Estas frases importantes y doctrinas fundamentales son la razón de la Reforma Protestante. Ellas representan el corazón de la teología reformada, y resumen verdades no negociables del evangelio. Ellas son tan importantes en la actualidad para evaluar una iglesia y sus enseñanzas, como lo fueron entonces.

La fortaleza de una iglesia bíblica deben contener estas verdades que la sustenten, la abracen, y proclamen de tal manera que una nueva generación la siga pasando a otras generaciones. De muchas maneras, muchos cristianos protestantes necesitan ser retados a regresar a estas doctrinas fundamentales de la fe, al igual que los reformadores retaron a la Iglesia Católica Romana a hacerlo en el siglo dieciséis.

Por lo tanto, hablar de estos temas contribuye a promover  las sanas enseñanzas que hoy en día se necesitan en los púlpitos de las iglesias evangélicas.

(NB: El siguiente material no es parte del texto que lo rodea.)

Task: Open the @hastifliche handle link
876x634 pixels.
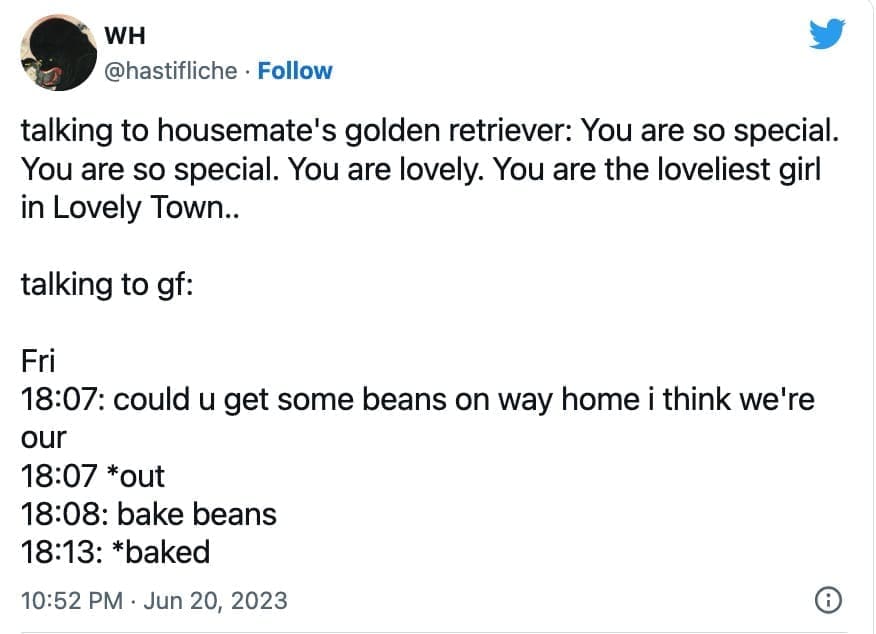Action: 171,71
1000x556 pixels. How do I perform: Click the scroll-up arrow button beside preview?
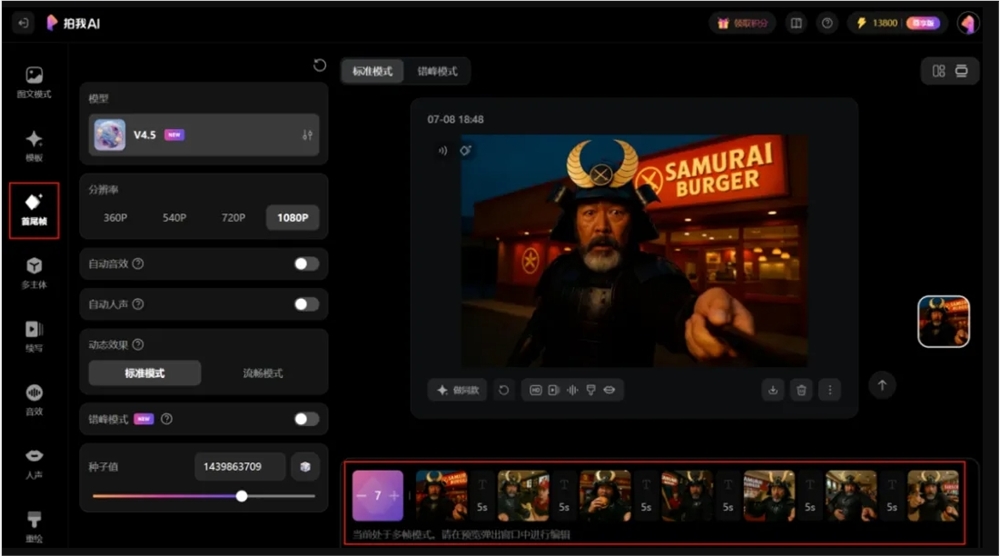click(881, 385)
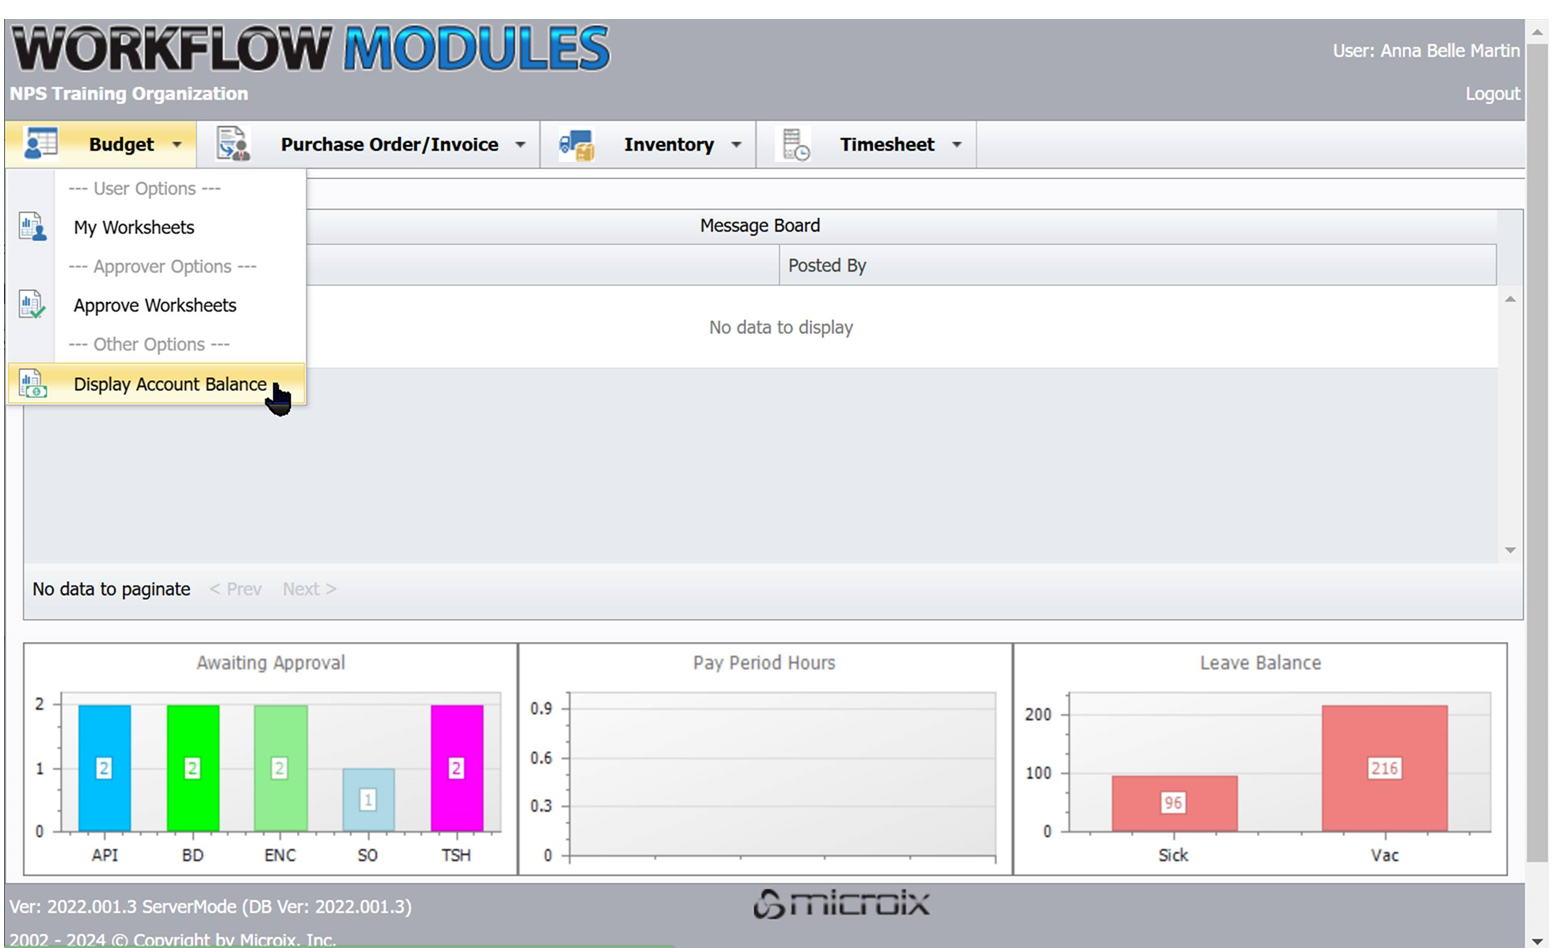This screenshot has width=1561, height=948.
Task: Collapse the Budget dropdown arrow
Action: click(x=177, y=145)
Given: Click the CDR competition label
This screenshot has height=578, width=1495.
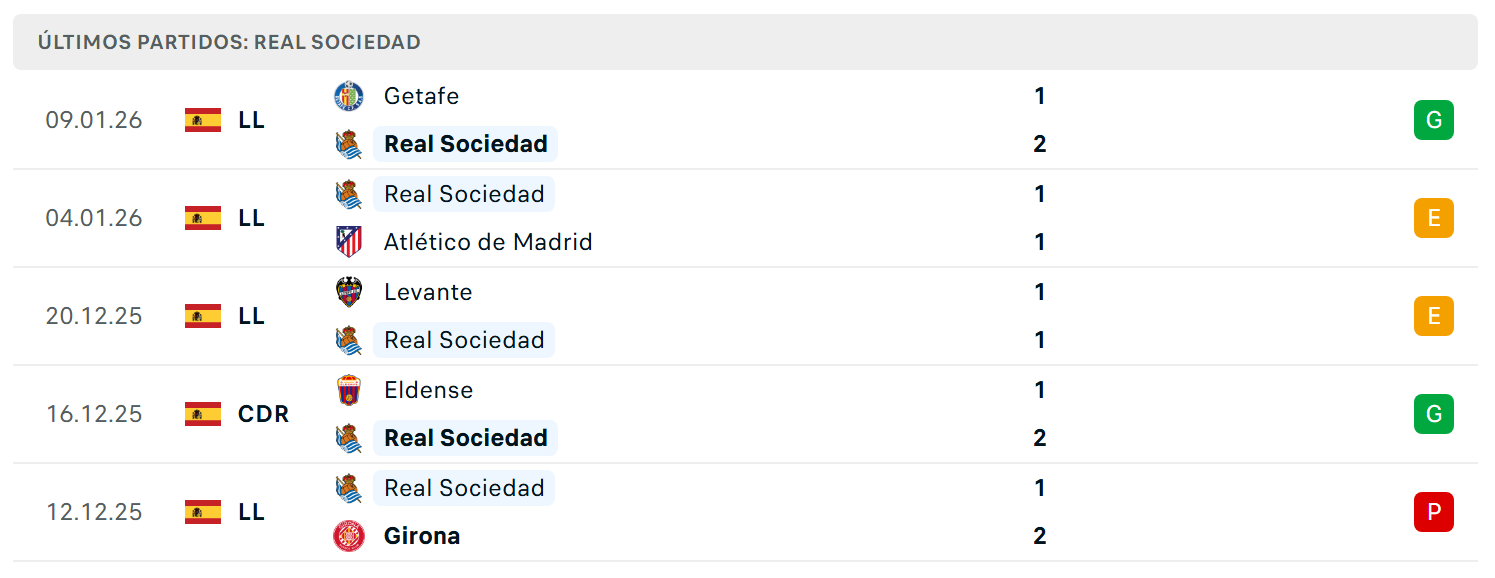Looking at the screenshot, I should click(263, 414).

A lo largo de la historia, la iglesia ha elaborados credos, declaraciones de fe y frases como la que aquí definimos, no como una nueva revelación, sino buscando maneras de afirmar lo ya conocido, y evitar que las verdades de nuestra fe sean olvidadas en el tiempo, recordando a la iglesia nuestras raíces. 

Oremos para que Dios levante hombres como Martin Lutero, Juan Calvino o muchos otros que vuelvan a hacer lo mismo en nuestros días.